Revenues from the oil and gas business are falling, and Russia is threatened with a budget deficit of almost 70 billion euros for the current year. Now Moscow is bracing itself against the debt with foreign exchange sales and possibly tax increases.

Despite high armaments spending and falling energy revenues, the Russian government wants to keep its financing deficit low – possibly with higher taxes. The budget deficit this year will not exceed two percent of gross domestic product (GDP), Finance Minister Anton Siluanov said in an interview broadcast on Rossiya 24 channel.

Siluanov was responding to a hefty deficit of nearly $25 billion in January alone, which was due in part to falling oil and gas revenues. This prompted analysts to project a budget deficit of up to 5.5 trillion rubles for the full year. That would correspond to 3.8 percent of GDP – almost twice as much as planned.

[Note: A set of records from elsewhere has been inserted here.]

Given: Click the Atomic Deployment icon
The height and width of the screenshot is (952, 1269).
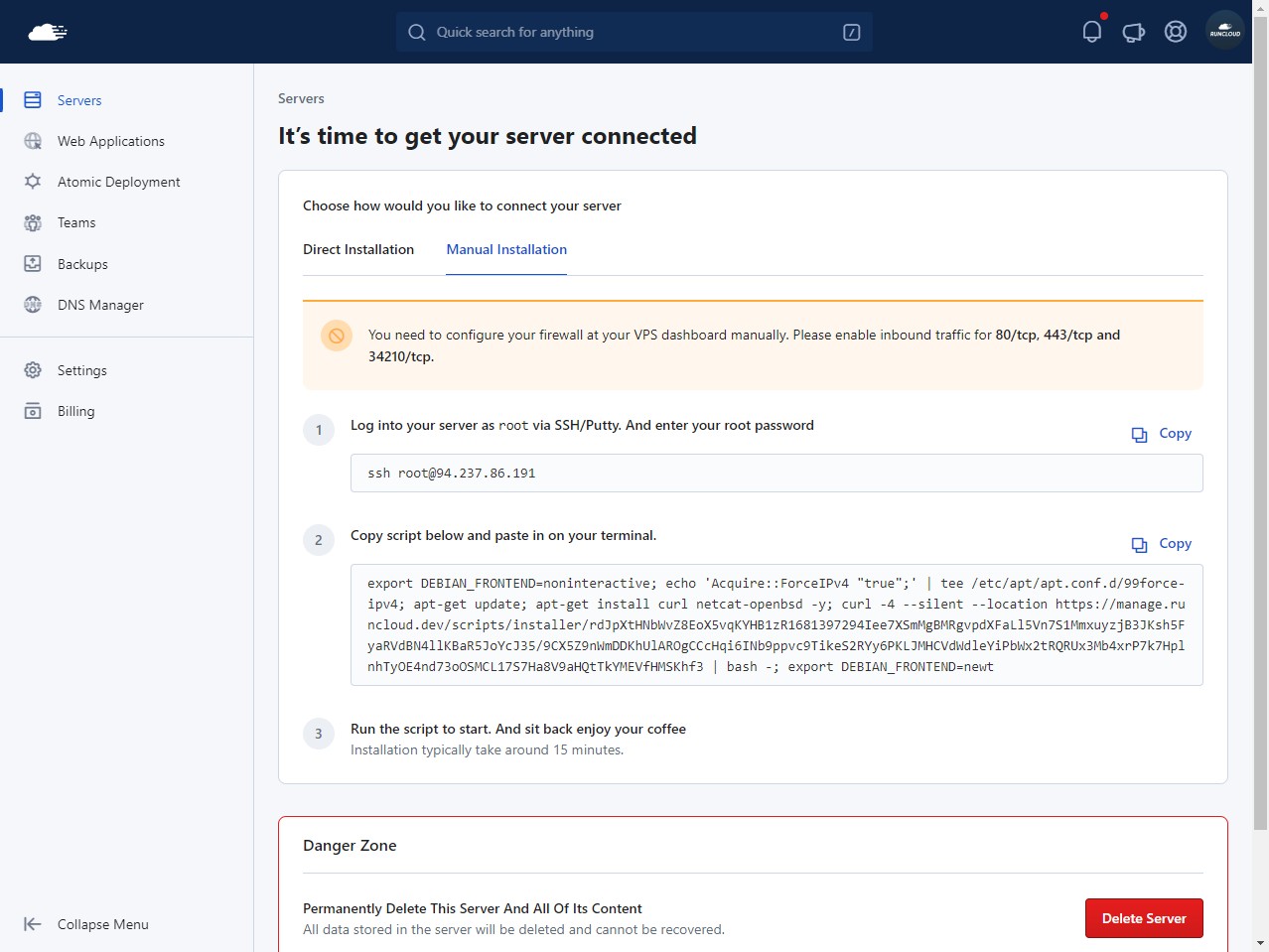Looking at the screenshot, I should click(x=33, y=182).
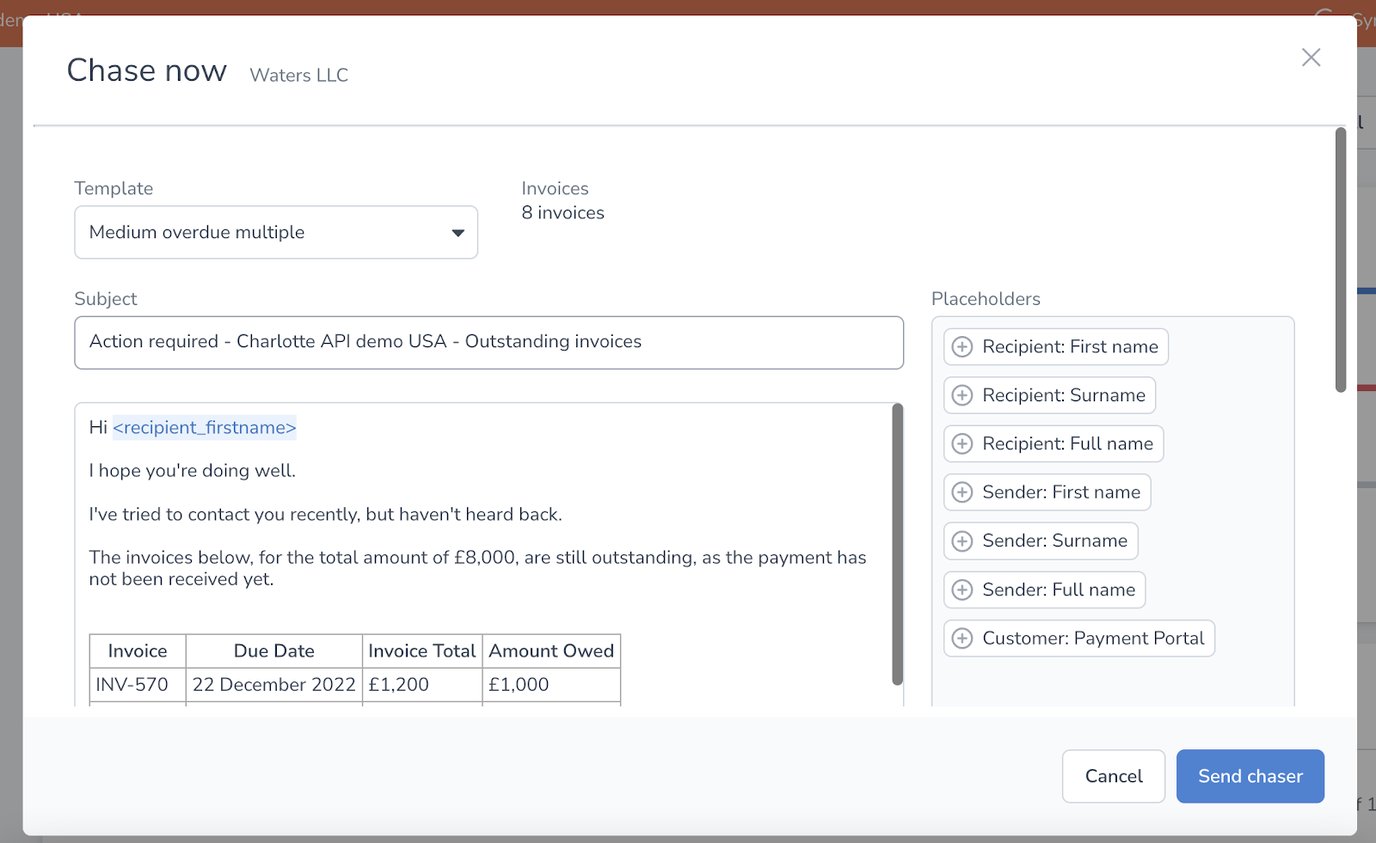Send the chaser email
Viewport: 1376px width, 843px height.
1250,776
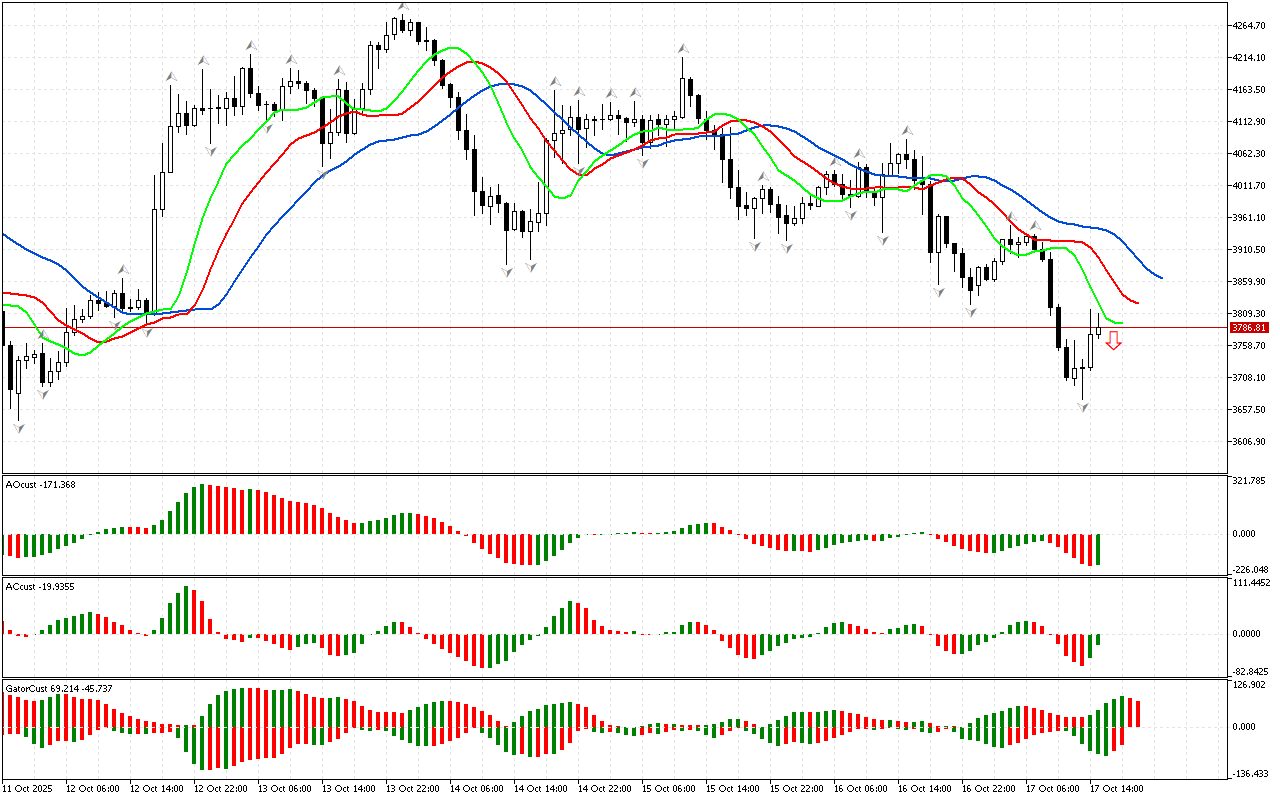Click the 11 Oct 2025 date label
1280x800 pixels.
coord(27,789)
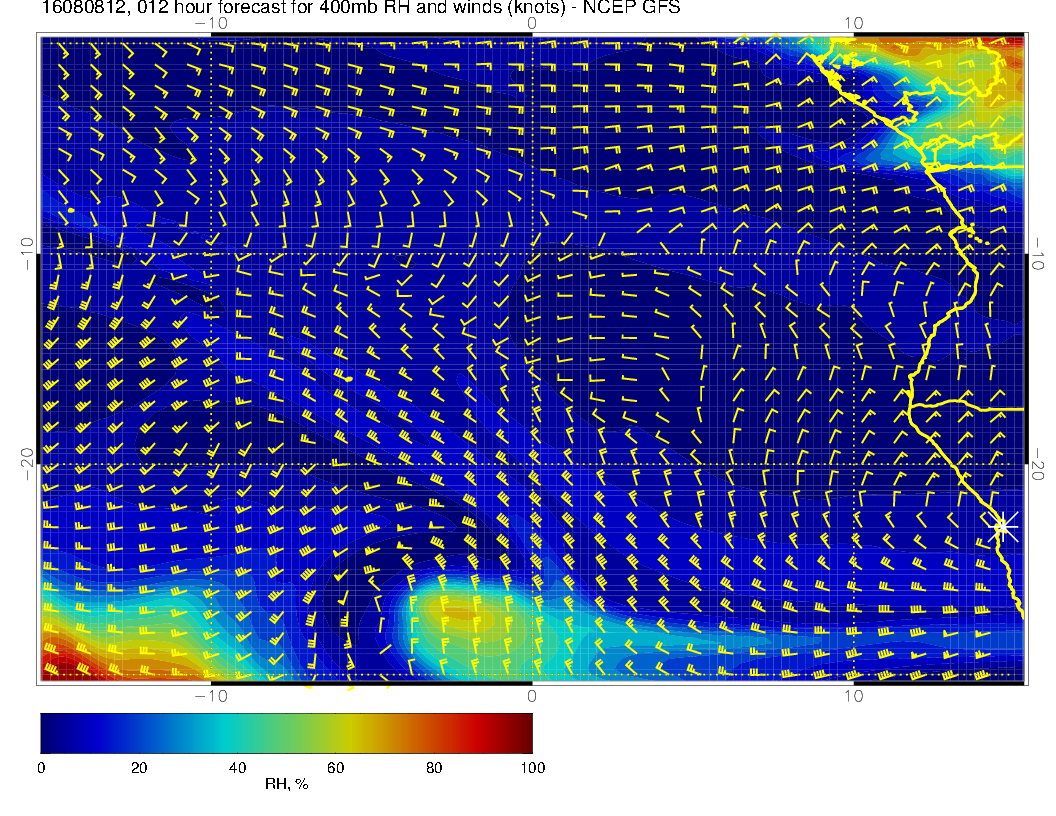Click the colorbar tick label '100'
The height and width of the screenshot is (816, 1056).
pos(532,768)
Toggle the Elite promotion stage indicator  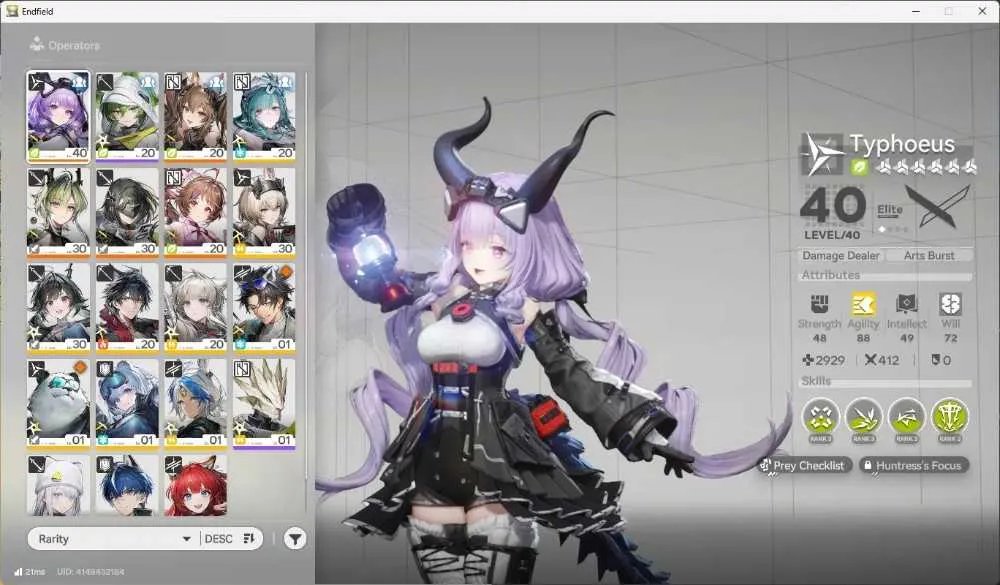890,217
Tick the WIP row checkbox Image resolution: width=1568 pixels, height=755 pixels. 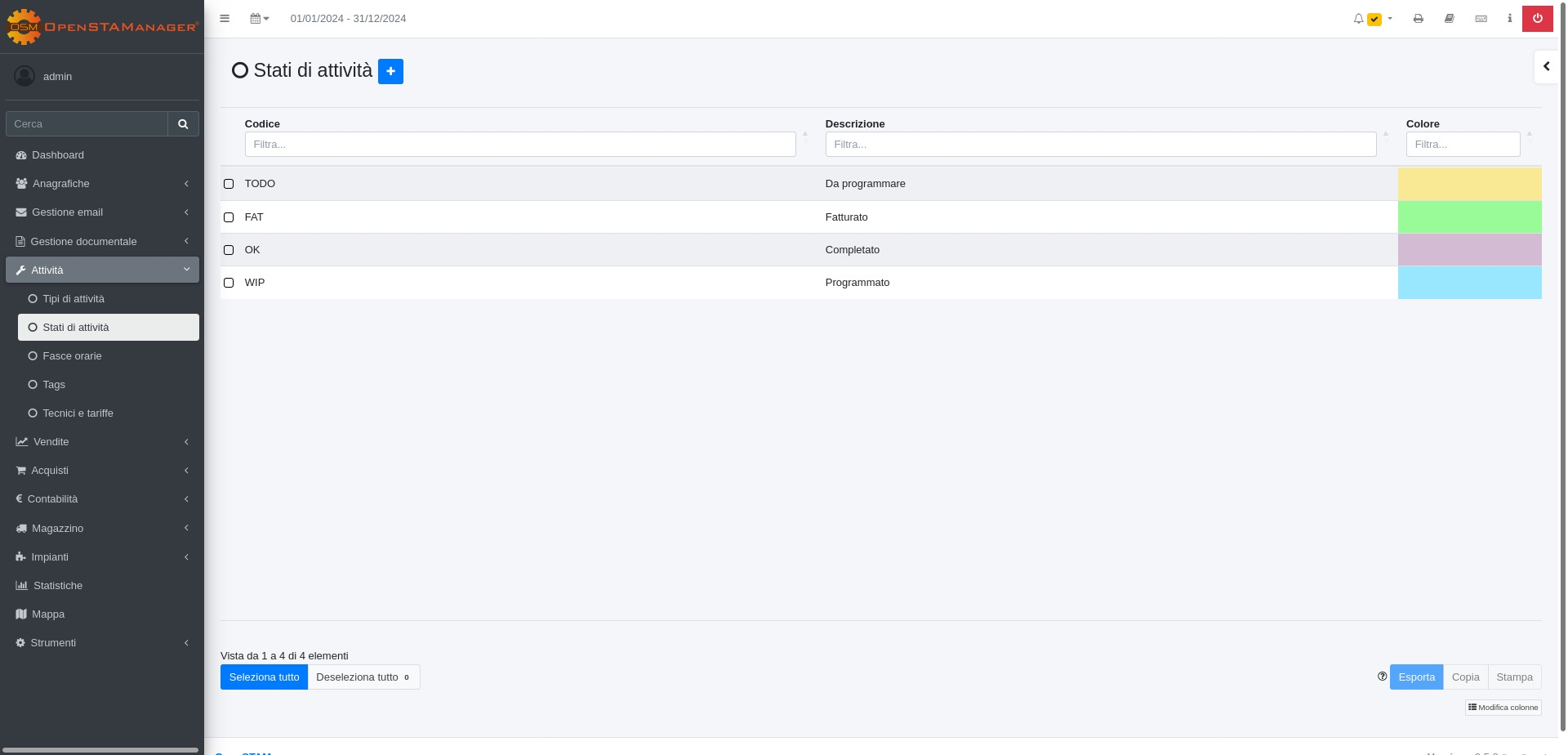[229, 283]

Russia is already selling foreign exchange worth 8.9 billion rubles a day to cover the deficit. The government is also considering a one-time “voluntary” tax for large companies. According to Siluanov, this could bring around 300 billion rubles into the state coffers. Discussions are currently being held with industry about how this “support” can be provided. “Special amendments to tax legislation are being prepared,” said Siluanov.

He left open which sectors will be affected, but excluded small businesses and the oil and gas sector. “I am sure that we will soon find the optimal instrument for companies to participate in the financing of state programs,” said Siluanov.

The central bank recently warned that a high deficit could fuel inflation. This would force it to raise interest rates, which in turn could weigh on the economy. An unexpectedly large budget deficit could also require a mix of higher foreign exchange sales, spending cuts, higher borrowing or tax increases.